What the exercise asks
Check every line of the data and copy the ones where "computer" appears.

Provided material
————————
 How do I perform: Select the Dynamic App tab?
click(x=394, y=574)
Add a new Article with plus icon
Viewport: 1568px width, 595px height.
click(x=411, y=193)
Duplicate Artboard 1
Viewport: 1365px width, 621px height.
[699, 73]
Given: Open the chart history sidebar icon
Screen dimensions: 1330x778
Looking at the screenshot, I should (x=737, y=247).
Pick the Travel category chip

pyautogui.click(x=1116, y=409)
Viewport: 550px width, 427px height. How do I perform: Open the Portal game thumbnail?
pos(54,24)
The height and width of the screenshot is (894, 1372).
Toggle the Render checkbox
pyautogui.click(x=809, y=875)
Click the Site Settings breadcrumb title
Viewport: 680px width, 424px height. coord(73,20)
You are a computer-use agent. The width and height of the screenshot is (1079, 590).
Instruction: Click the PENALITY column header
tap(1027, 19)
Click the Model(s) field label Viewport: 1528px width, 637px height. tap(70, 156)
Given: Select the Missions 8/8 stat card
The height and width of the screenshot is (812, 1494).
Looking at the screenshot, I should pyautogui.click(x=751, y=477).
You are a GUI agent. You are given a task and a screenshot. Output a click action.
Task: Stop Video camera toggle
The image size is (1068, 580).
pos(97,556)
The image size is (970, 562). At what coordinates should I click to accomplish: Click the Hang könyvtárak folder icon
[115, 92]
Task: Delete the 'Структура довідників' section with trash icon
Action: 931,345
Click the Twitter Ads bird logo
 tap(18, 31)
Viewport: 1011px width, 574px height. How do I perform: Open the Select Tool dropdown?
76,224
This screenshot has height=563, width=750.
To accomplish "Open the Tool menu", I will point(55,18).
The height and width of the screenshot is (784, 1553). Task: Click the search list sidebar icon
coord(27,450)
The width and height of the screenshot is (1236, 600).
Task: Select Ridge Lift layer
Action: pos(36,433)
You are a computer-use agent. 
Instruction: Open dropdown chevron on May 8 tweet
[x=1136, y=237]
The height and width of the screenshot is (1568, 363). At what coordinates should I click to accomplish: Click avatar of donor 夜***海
————————
Exercise result
You are a computer-use agent. The width and height of the screenshot is (1079, 590).
You are a computer-use agent. 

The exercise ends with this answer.